Quantities above are a guide only. *Percentage daily energy intake is based on an average adult diet of 8700 kJ.

Method

Step 1 of 4

Combine garlic, sugar, juice, 1/2 the chilli and 2 tbs of the olive oil in a large glass or ceramic bowl. Add prawns and toss to coat. Stand for 15 minutes.

Step 2 of 4

Heat a large grill plate over high heat. Remove prawns from marinade and thread onto 4 metal or bamboo skewers. Grill prawns for 2 minutes each side or until the prawns are cooked through.

Step 3 of 4

Meanwhile, heat 2 tsp of the olive oil in a wok or frying pan over high heat.
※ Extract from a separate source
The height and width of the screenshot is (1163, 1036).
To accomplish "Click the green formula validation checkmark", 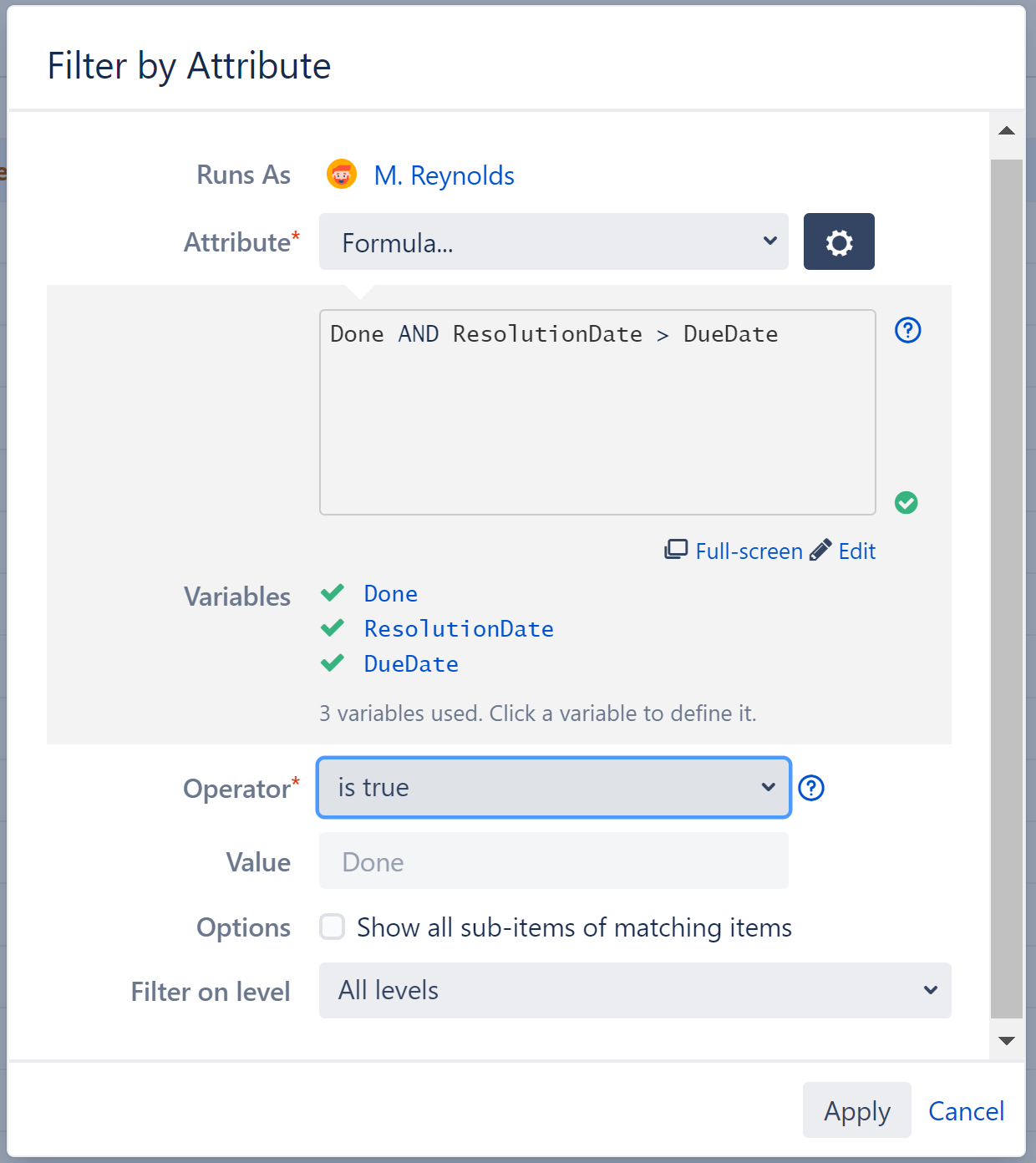I will point(906,502).
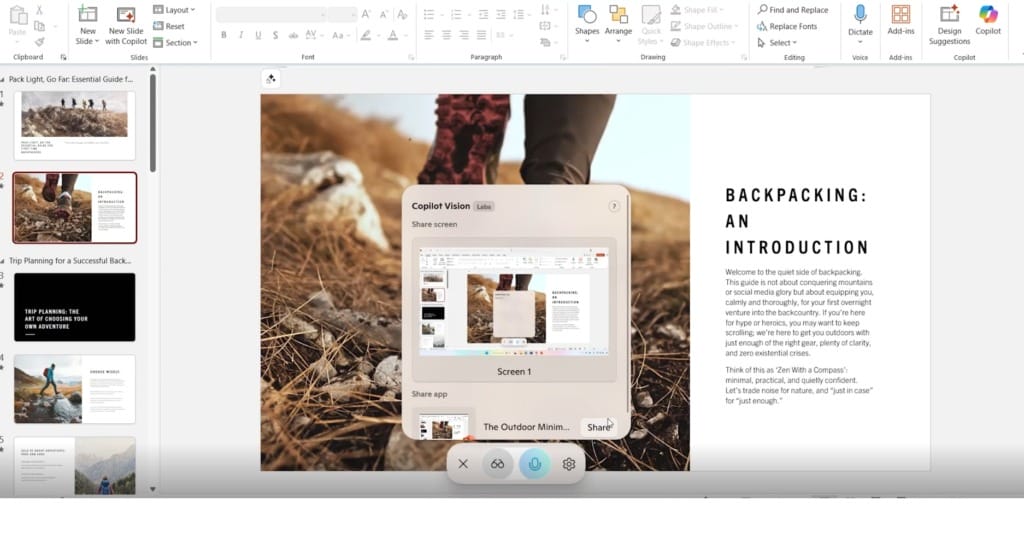Click Share for The Outdoor Minim... app
Screen dimensions: 1024x560
(x=599, y=427)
Add egg and swirl to coat. Cook for 1 minute or until just set. Transfer to a board. Roll up and thinly slice.

Step 4 of 4

Heat sesame oil and remaining olive oil in same wok or frying pan over high heat. Stir-fry pineapple for 2 minutes or until lightly caramelised. Add rice and choy sum and stir-fry for 2 minutes or until warmed through. Add sauces and stir-fry for 1 minute or until coated. Add egg, cashew, basil and remaining chilli. Serve skewers with pineapple rice and lime wedges. Garnish with extra basil leaves.